Wendy had revamped her pickup earlier in the Summer with some needed maintenance and the addition of my old aluminum canopy, which she cleaned up and we replaced and fixed some parts and reinforced some failed welds. As with when we had to abandon the RV in Bend last year with imminent brake failure, we had to re-imagine our basic needs into a smaller transport space. Within two hours most of the necessities were crammed to the ceiling in the back of the truck and we were on our way.

Waking up in Madras, Oregon the next morning, we were greeted with an unusually thick layer of smoke that we soon found was coming from forest fires in California. As we drove further south the smoke just got thicker, and it seemed that the fire might be just around the corner or over the next pass. About 40 miles from our destination we drove out from under the brown mass that was trailing off into spindly fingers that tapered and dissipated into the bluest skies we had seen since Portland. Getting there two days late, we pretty much just drove right up to the gate, and there were the greeters, or greeter as it was in our particular case and portal to the city. His cowboy hat, aviator goggles, hot pants and pink tutu were a bit of comic relief, and after hearing of our multiple years of entry he dispensed with the usual banter and let us pass.

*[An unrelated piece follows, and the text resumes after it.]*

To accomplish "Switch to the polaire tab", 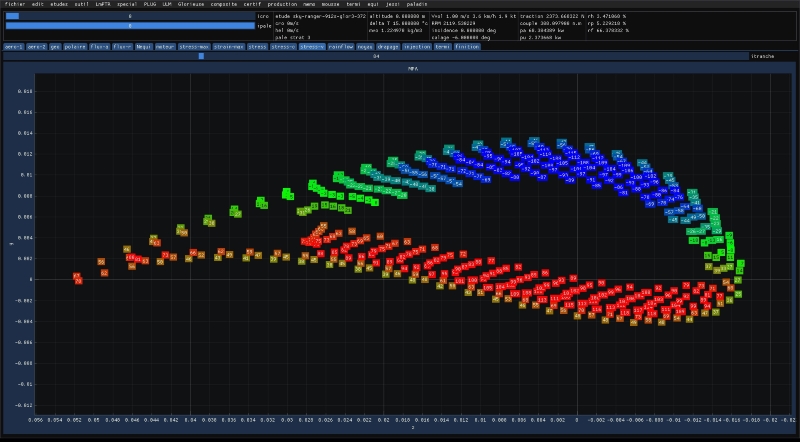I will 75,46.
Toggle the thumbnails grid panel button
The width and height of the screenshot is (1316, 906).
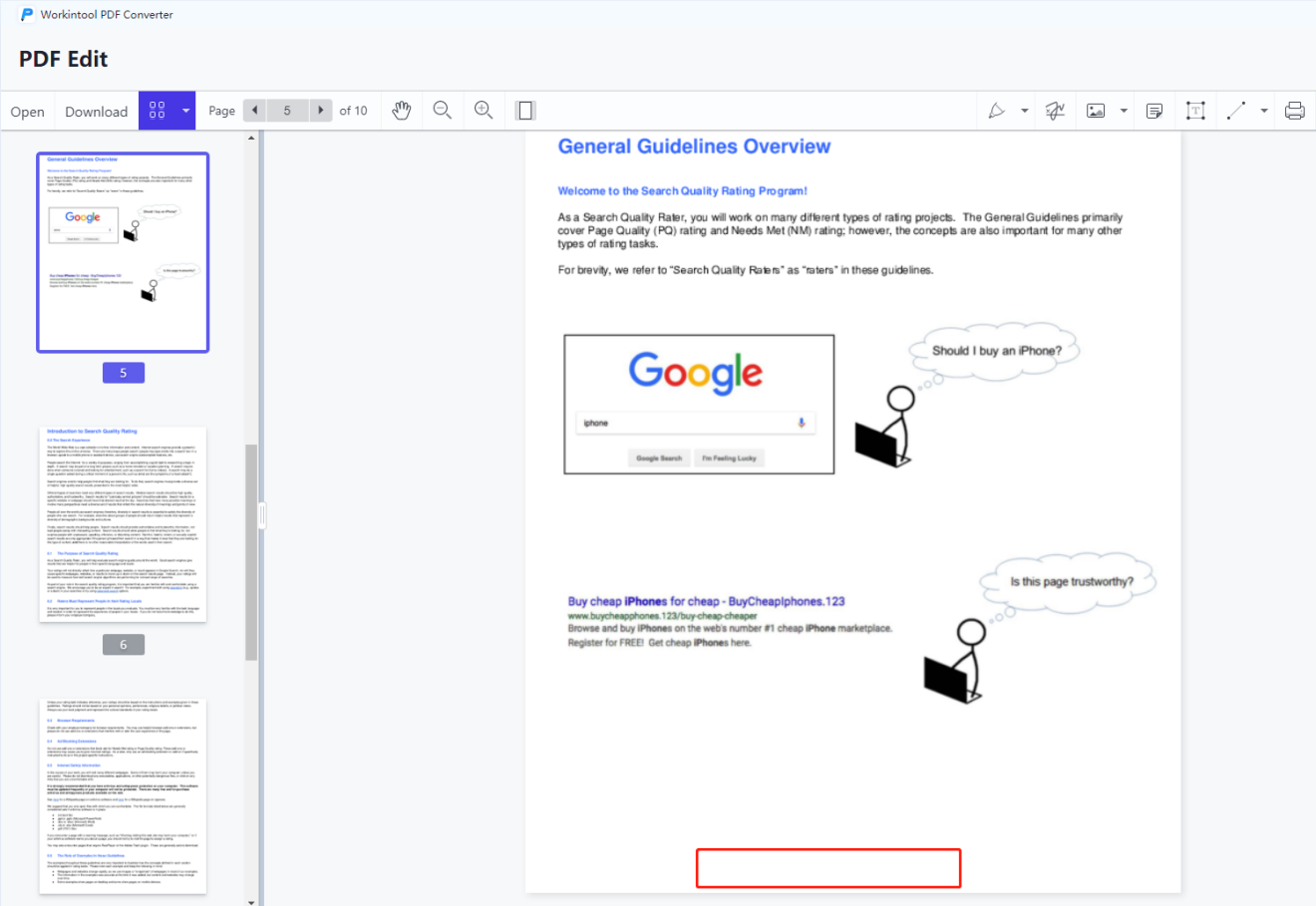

Having not made it back into the scaled back video program, and finding when we got there that all the postal delivery positions were filled, I found that I had nothing more to do than sight see and visit with past acquaintances- this was not a bad thing. The unfortunate part was that I found the cartoon in the New Yorker that depicted a bunch of business types chatting in groups over a variety of drinks under a hot sun and a caption that read "I thought Burning Man would be more interesting" to be a bit prophetic. Unlike years past, there wasn’t a whole lot of interest, or particular note, to see. I didn’t take many pictures. And on Burn Night, when we chose to watch from a distance and avoid the troublesome crowds, we were verbally accosted from behind by a truckload of what appeared to be members of one of the city crews- either DPW (Department of Public Works) or Gate, who are both generally surly and at best indifferent to the rest of the population of the City. When in referring to us over his megaphone, the driver of the truck said something about hitting the accelerator and running us down, I thought for a second and responded with the only thing that seemed appropriate. In a loud voice I responded: "Thank You for Greeting!" What I have learned over the years is that if you work for either DPW or Gate, the last thing you want to be called is a Greeter. There were no further threats from the megaphone, but as they drove off I did hear someone say in a tone that was tinged with humility and annoyance: "We aren’t fucking greeters." At this point, some might say- why do you continue to go there? All I could say to that might be- I don’t know, maybe moments like this?